*EXERCISE DESCRIPTION*.
Restate the listing exactly.
--- DATA ---
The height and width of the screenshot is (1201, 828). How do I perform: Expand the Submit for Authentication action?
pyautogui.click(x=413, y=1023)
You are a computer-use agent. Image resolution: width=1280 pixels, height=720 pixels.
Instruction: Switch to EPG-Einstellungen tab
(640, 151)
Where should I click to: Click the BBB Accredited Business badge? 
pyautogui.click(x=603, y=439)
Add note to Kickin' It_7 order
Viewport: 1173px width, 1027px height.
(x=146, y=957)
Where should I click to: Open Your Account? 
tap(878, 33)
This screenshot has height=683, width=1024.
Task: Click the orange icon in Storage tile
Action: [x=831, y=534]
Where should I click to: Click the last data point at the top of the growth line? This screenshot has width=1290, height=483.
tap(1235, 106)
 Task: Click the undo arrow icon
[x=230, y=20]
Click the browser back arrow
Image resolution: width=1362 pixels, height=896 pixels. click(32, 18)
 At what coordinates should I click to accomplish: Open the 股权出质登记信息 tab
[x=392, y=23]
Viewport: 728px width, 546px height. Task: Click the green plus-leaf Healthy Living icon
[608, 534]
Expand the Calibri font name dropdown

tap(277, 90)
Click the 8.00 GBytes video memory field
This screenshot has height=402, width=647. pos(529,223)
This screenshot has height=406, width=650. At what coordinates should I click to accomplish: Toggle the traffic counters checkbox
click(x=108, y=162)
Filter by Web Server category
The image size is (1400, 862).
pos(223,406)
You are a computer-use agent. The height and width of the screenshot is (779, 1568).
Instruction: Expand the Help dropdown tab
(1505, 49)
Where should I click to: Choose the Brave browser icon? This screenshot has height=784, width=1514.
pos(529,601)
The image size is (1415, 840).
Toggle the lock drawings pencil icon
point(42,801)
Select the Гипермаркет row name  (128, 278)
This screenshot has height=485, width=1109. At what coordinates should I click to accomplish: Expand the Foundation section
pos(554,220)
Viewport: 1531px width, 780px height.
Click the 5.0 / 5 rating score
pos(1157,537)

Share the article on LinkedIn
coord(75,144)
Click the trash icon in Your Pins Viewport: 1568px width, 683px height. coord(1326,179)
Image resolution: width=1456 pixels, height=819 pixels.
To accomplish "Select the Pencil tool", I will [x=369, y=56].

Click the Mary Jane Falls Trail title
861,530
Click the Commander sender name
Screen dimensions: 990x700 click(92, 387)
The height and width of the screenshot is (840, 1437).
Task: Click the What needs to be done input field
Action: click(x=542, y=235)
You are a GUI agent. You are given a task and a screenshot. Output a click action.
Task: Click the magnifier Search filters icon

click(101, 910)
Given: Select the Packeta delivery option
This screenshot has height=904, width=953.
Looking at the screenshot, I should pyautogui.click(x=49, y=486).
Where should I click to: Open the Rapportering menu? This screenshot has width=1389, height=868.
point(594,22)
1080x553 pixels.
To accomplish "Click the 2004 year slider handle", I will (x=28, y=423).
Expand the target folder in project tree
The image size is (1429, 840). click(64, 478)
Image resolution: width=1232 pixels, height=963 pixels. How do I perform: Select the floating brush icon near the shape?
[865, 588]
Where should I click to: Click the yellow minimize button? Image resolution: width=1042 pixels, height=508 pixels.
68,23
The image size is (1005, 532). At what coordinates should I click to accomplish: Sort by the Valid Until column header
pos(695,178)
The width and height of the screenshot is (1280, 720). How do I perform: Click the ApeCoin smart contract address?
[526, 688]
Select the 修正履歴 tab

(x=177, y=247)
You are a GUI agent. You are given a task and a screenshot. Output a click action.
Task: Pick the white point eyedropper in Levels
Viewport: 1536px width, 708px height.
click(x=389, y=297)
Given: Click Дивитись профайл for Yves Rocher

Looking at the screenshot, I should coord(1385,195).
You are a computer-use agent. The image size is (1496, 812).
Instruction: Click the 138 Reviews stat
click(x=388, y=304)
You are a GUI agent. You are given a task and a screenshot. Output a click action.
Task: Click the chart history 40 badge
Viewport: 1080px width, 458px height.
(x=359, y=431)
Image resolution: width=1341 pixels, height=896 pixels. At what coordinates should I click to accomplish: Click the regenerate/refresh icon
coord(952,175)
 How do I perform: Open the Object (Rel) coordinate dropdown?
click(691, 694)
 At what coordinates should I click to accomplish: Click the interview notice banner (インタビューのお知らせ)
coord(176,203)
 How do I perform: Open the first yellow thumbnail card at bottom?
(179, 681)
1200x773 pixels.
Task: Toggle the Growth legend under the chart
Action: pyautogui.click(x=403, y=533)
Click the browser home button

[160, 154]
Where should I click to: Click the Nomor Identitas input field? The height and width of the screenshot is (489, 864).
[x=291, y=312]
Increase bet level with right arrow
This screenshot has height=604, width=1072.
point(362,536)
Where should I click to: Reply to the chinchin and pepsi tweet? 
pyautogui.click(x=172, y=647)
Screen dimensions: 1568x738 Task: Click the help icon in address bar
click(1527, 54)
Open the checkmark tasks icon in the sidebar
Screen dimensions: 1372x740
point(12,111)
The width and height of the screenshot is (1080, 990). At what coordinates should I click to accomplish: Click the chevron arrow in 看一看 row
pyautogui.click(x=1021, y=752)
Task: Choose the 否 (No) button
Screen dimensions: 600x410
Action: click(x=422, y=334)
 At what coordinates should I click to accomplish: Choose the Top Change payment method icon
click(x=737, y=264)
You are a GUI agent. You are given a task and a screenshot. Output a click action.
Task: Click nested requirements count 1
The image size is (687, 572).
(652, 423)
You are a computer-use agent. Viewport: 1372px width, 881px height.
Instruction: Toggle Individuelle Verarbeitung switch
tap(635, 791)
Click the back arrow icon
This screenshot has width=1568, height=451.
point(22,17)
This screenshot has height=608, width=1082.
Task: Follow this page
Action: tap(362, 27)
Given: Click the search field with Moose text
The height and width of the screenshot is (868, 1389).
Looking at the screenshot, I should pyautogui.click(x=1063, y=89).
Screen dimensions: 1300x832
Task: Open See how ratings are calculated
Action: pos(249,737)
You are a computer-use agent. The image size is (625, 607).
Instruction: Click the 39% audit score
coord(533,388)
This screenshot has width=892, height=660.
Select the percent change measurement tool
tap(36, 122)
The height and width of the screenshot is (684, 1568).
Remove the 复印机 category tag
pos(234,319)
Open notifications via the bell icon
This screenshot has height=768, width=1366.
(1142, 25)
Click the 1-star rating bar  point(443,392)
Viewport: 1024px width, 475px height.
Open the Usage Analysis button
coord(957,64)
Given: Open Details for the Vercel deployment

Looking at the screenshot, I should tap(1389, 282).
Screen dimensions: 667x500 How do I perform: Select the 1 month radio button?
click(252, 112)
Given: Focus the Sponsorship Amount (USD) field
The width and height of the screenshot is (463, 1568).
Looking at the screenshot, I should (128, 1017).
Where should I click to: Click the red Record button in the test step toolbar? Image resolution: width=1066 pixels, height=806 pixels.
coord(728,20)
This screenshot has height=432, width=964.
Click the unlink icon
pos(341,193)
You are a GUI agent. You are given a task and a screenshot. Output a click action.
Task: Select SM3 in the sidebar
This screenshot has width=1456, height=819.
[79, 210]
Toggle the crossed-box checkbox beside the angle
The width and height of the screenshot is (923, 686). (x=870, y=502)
---
*EXERCISE OUTPUT*.
The height and width of the screenshot is (1201, 828). How do I perform: Expand the Submit for Authentication action?
pyautogui.click(x=413, y=1023)
You are a computer-use agent. Image resolution: width=1280 pixels, height=720 pixels.
Instruction: Switch to EPG-Einstellungen tab
(640, 151)
Where should I click to: Click the BBB Accredited Business badge? 
pyautogui.click(x=603, y=439)
Add note to Kickin' It_7 order
Viewport: 1173px width, 1027px height.
(x=146, y=957)
Where should I click to: Open Your Account? 
tap(878, 33)
This screenshot has height=683, width=1024.
Task: Click the orange icon in Storage tile
Action: [x=831, y=534]
Where should I click to: Click the last data point at the top of the growth line? This screenshot has width=1290, height=483.
tap(1235, 106)
 Task: Click the undo arrow icon
[x=230, y=20]
Click the browser back arrow
Image resolution: width=1362 pixels, height=896 pixels. click(32, 18)
 At what coordinates should I click to accomplish: Open the 股权出质登记信息 tab
[x=392, y=23]
Viewport: 728px width, 546px height. Task: Click the green plus-leaf Healthy Living icon
[608, 534]
Expand the Calibri font name dropdown

tap(277, 90)
Click the 8.00 GBytes video memory field
This screenshot has height=402, width=647. pos(529,223)
This screenshot has height=406, width=650. At what coordinates should I click to accomplish: Toggle the traffic counters checkbox
click(x=108, y=162)
Filter by Web Server category
The image size is (1400, 862).
pos(223,406)
You are a computer-use agent. The height and width of the screenshot is (779, 1568).
Instruction: Expand the Help dropdown tab
(1505, 49)
Where should I click to: Choose the Brave browser icon? This screenshot has height=784, width=1514.
pos(529,601)
The image size is (1415, 840).
Toggle the lock drawings pencil icon
point(42,801)
Select the Гипермаркет row name  (128, 278)
This screenshot has height=485, width=1109. At what coordinates should I click to accomplish: Expand the Foundation section
pos(554,220)
Viewport: 1531px width, 780px height.
Click the 5.0 / 5 rating score
pos(1157,537)

Share the article on LinkedIn
coord(75,144)
Click the trash icon in Your Pins Viewport: 1568px width, 683px height. coord(1326,179)
Image resolution: width=1456 pixels, height=819 pixels.
To accomplish "Select the Pencil tool", I will [x=369, y=56].

Click the Mary Jane Falls Trail title
861,530
Click the Commander sender name
Screen dimensions: 990x700 click(92, 387)
The height and width of the screenshot is (840, 1437).
Task: Click the What needs to be done input field
Action: click(x=542, y=235)
You are a GUI agent. You are given a task and a screenshot. Output a click action.
Task: Click the magnifier Search filters icon

click(101, 910)
Given: Select the Packeta delivery option
This screenshot has height=904, width=953.
Looking at the screenshot, I should pyautogui.click(x=49, y=486).
Where should I click to: Open the Rapportering menu? This screenshot has width=1389, height=868.
point(594,22)
1080x553 pixels.
To accomplish "Click the 2004 year slider handle", I will (x=28, y=423).
Expand the target folder in project tree
The image size is (1429, 840). click(64, 478)
Image resolution: width=1232 pixels, height=963 pixels. How do I perform: Select the floating brush icon near the shape?
[865, 588]
Where should I click to: Click the yellow minimize button? Image resolution: width=1042 pixels, height=508 pixels.
68,23
The image size is (1005, 532). At what coordinates should I click to accomplish: Sort by the Valid Until column header
pos(695,178)
The width and height of the screenshot is (1280, 720). How do I perform: Click the ApeCoin smart contract address?
[526, 688]
Select the 修正履歴 tab

(x=177, y=247)
You are a GUI agent. You are given a task and a screenshot. Output a click action.
Task: Pick the white point eyedropper in Levels
Viewport: 1536px width, 708px height.
click(x=389, y=297)
Given: Click Дивитись профайл for Yves Rocher

Looking at the screenshot, I should coord(1385,195).
You are a computer-use agent. The image size is (1496, 812).
Instruction: Click the 138 Reviews stat
click(x=388, y=304)
You are a GUI agent. You are given a task and a screenshot. Output a click action.
Task: Click the chart history 40 badge
Viewport: 1080px width, 458px height.
(x=359, y=431)
Image resolution: width=1341 pixels, height=896 pixels. At what coordinates should I click to accomplish: Click the regenerate/refresh icon
coord(952,175)
 How do I perform: Open the Object (Rel) coordinate dropdown?
click(691, 694)
 At what coordinates should I click to accomplish: Click the interview notice banner (インタビューのお知らせ)
coord(176,203)
 How do I perform: Open the first yellow thumbnail card at bottom?
(179, 681)
1200x773 pixels.
Task: Toggle the Growth legend under the chart
Action: pyautogui.click(x=403, y=533)
Click the browser home button

[160, 154]
Where should I click to: Click the Nomor Identitas input field? The height and width of the screenshot is (489, 864).
[x=291, y=312]
Increase bet level with right arrow
This screenshot has height=604, width=1072.
point(362,536)
Where should I click to: Reply to the chinchin and pepsi tweet? 
pyautogui.click(x=172, y=647)
Screen dimensions: 1568x738 Task: Click the help icon in address bar
click(1527, 54)
Open the checkmark tasks icon in the sidebar
Screen dimensions: 1372x740
point(12,111)
The width and height of the screenshot is (1080, 990). At what coordinates should I click to accomplish: Click the chevron arrow in 看一看 row
pyautogui.click(x=1021, y=752)
Task: Choose the 否 (No) button
Screen dimensions: 600x410
Action: click(x=422, y=334)
 At what coordinates should I click to accomplish: Choose the Top Change payment method icon
click(x=737, y=264)
You are a GUI agent. You are given a task and a screenshot. Output a click action.
Task: Click nested requirements count 1
The image size is (687, 572).
(652, 423)
You are a computer-use agent. Viewport: 1372px width, 881px height.
Instruction: Toggle Individuelle Verarbeitung switch
tap(635, 791)
Click the back arrow icon
This screenshot has width=1568, height=451.
point(22,17)
This screenshot has height=608, width=1082.
Task: Follow this page
Action: tap(362, 27)
Given: Click the search field with Moose text
The height and width of the screenshot is (868, 1389).
Looking at the screenshot, I should pyautogui.click(x=1063, y=89).
Screen dimensions: 1300x832
Task: Open See how ratings are calculated
Action: pos(249,737)
You are a computer-use agent. The image size is (625, 607).
Instruction: Click the 39% audit score
coord(533,388)
This screenshot has width=892, height=660.
Select the percent change measurement tool
tap(36, 122)
The height and width of the screenshot is (684, 1568).
Remove the 复印机 category tag
pos(234,319)
Open notifications via the bell icon
This screenshot has height=768, width=1366.
(1142, 25)
Click the 1-star rating bar  point(443,392)
Viewport: 1024px width, 475px height.
Open the Usage Analysis button
coord(957,64)
Given: Open Details for the Vercel deployment

Looking at the screenshot, I should tap(1389, 282).
Screen dimensions: 667x500 How do I perform: Select the 1 month radio button?
click(252, 112)
Given: Focus the Sponsorship Amount (USD) field
The width and height of the screenshot is (463, 1568).
Looking at the screenshot, I should (128, 1017).
Where should I click to: Click the red Record button in the test step toolbar? Image resolution: width=1066 pixels, height=806 pixels.
coord(728,20)
This screenshot has height=432, width=964.
Click the unlink icon
pos(341,193)
You are a GUI agent. You are given a task and a screenshot. Output a click action.
Task: Select SM3 in the sidebar
This screenshot has width=1456, height=819.
[79, 210]
Toggle the crossed-box checkbox beside the angle
The width and height of the screenshot is (923, 686). (x=870, y=502)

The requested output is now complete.